What to work on – Could you repeat, word for word, only the lines from the one containing "Where should I click to: Click the Zugeordnet" through the final line of the records below?

═══ Records to use ═══

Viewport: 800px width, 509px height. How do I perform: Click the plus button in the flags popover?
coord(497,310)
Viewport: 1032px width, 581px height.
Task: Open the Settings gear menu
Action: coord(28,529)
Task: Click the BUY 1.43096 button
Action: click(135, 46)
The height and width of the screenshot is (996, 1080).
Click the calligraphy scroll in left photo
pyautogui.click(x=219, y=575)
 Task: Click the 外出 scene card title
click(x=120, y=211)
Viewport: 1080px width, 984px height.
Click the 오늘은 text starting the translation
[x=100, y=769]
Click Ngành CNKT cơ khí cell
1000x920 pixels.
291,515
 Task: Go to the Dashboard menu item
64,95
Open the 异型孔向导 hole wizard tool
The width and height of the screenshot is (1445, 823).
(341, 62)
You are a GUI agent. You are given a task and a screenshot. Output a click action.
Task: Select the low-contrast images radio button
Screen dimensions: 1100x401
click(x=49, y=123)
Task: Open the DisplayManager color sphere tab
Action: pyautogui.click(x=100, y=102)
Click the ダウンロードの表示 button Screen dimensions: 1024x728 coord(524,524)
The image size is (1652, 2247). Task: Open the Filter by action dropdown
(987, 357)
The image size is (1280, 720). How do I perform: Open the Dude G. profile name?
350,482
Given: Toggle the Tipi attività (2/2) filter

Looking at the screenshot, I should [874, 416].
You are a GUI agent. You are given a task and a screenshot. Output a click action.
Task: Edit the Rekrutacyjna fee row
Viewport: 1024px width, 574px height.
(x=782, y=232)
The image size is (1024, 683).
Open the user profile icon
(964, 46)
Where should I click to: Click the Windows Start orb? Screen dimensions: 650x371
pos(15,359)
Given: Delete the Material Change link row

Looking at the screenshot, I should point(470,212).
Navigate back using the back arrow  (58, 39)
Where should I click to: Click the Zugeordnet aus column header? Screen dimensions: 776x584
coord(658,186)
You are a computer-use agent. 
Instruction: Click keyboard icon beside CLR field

═══

Output –
Where should I click to: Click the Zugeordnet aus column header? Screen dimensions: 776x584
coord(658,186)
You are a computer-use agent. 
Instruction: Click keyboard icon beside CLR field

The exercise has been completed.